Sayfa alıntısı →
* * * *
Delillerin Değerlendirilmesi, Tartışılması, Davanın Hukuki Niteliği ve Gerekçe ;
Mahkememizce kaldırma ilamı öncesinde;
“…Dava, icra takibine konu çek nedeni ile menfi tespit istemine ilişkindir.
Dava dilekçesi ile ; 15/03/2016 keşide tarihli, 130.000,00 TL bedelli çekin meşru hamilinin davacılardan … olduğu, davacının çeki diğer davacı olan eşi keşideci …ndan ciro yoluyla aldığı, çekin davacı elinde iken kaybolduğu veya çalındığı, davacılar ile davalı arasında bağlantı ve ilişki bulunmadığı iddia edilmiş ise de; davacı …’nın … 8.Asliye Hukuk Mahkemesinin … sayılı dosyasında 18/11/2016 tarihli celsede, mahkeme huzurundaki beyanında taşınmaz alımı nedeni ile davalıya 130.000 TL lik çeki verip tapuda işlem yapıldığını ikrar ettiği, davalının çekin meşru hamili olduğu anlaşılmakla sübut bulmayan davanın reddine, kötü niyet tazminatı talebinin reddine dair aşağıdaki şekilde karar vermek gerekmiştir….” şeklinde karar verilmiş, işbu karara karşı taraf vekillerince ayrı ayrı istinaf kanun yoluna başvurulmuştur.
* * * *
Verilen görev 1 →
Alıntıya göre icra takibine konu çekin bedeli ne kadardır?
Verilen görev 2 →
Alıntının "Dava dilekçesi ile" sözlerini içeren yerle açılıp "kanun yoluna başvurulmuştur." ile kapanan kısmını, "kötü niyet tazminatı" ifadesini "manevi tazminat" ile değiştirerek tekrar yazın.
Verilen görev 3 →
Aşağıdaki ifadelerin alıntıyla uyuşup uyuşmadığını belirtin:
(a) Çekin keşide tarihi 15/03/2016'dır.
(b) Davacılar, davalıyla aralarında bir ilişki bulunduğunu ileri sürmüştür.
(c) Kötü niyet tazminatı talebi kabul edilmiştir.

Kayıtlı veriler →
* * * *
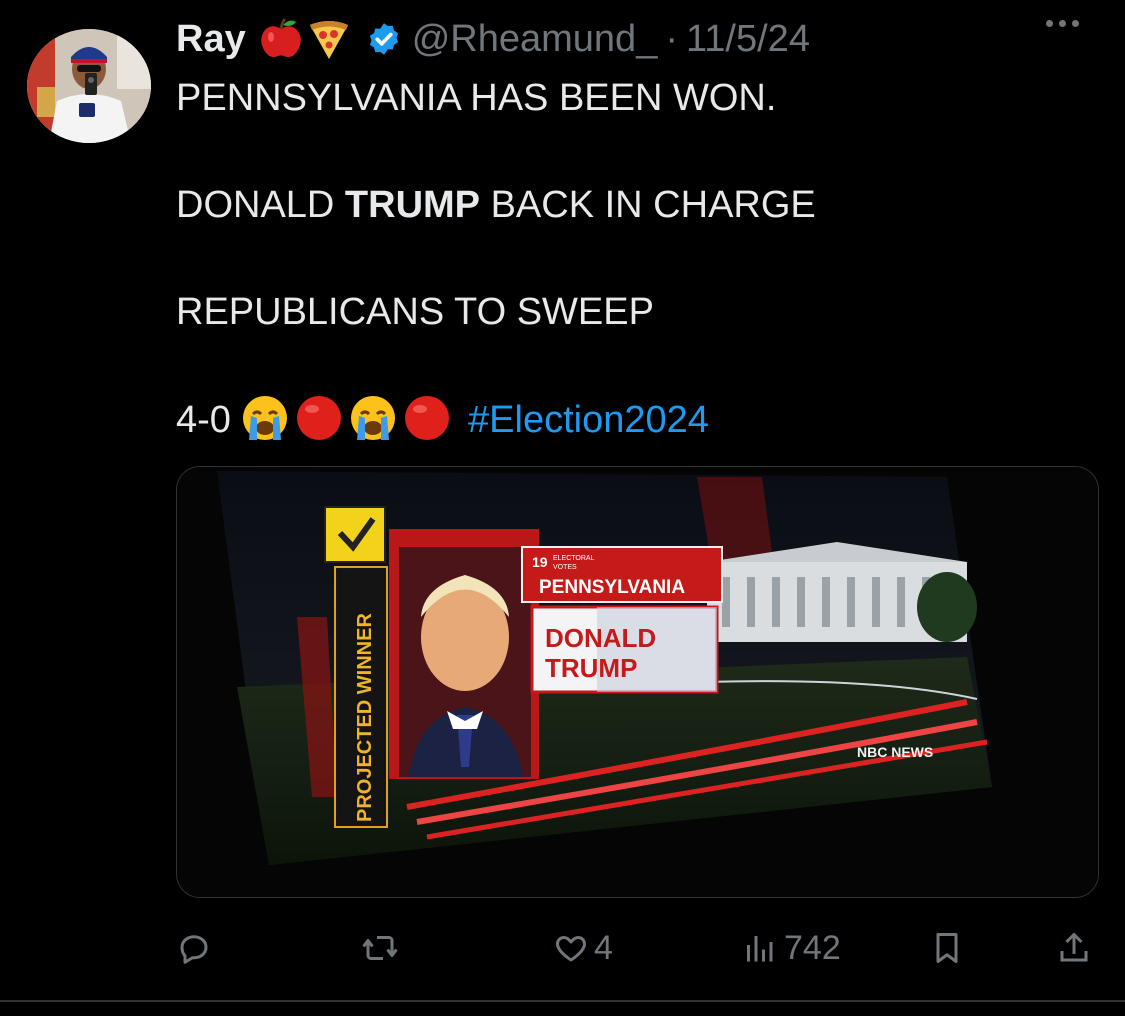  What do you see at coordinates (384, 39) in the screenshot?
I see `verified-badge-icon` at bounding box center [384, 39].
* * * *
Çözüm 1 →
130.000,00 TL.

Çözüm 2 →
Dava dilekçesi ile ; 15/03/2016 keşide tarihli, 130.000,00 TL bedelli çekin meşru hamilinin davacılardan … olduğu, davacının çeki diğer davacı olan eşi keşideci …ndan ciro yoluyla aldığı, çekin davacı elinde iken kaybolduğu veya çalındığı, davacılar ile davalı arasında bağlantı ve ilişki bulunmadığı iddia edilmiş ise de; davacı …’nın … 8.Asliye Hukuk Mahkemesinin … sayılı dosyasında 18/11/2016 tarihli celsede, mahkeme huzurundaki beyanında taşınmaz alımı nedeni ile davalıya 130.000 TL lik çeki verip tapuda işlem yapıldığını ikrar ettiği, davalının çekin meşru hamili olduğu anlaşılmakla sübut bulmayan davanın reddine, manevi tazminat talebinin reddine dair aşağıdaki şekilde karar vermek gerekmiştir….” şeklinde karar verilmiş, işbu karara karşı taraf vekillerince ayrı ayrı istinaf kanun yoluna başvurulmuştur.

Çözüm 3 →
(a) Evet: "15/03/2016 keşide tarihli"
(b) Hayır: "davacılar ile davalı arasında bağlantı ve ilişki bulunmadığı iddia edilmiş"
(c) Hayır: "kötü niyet tazminatı talebinin reddine"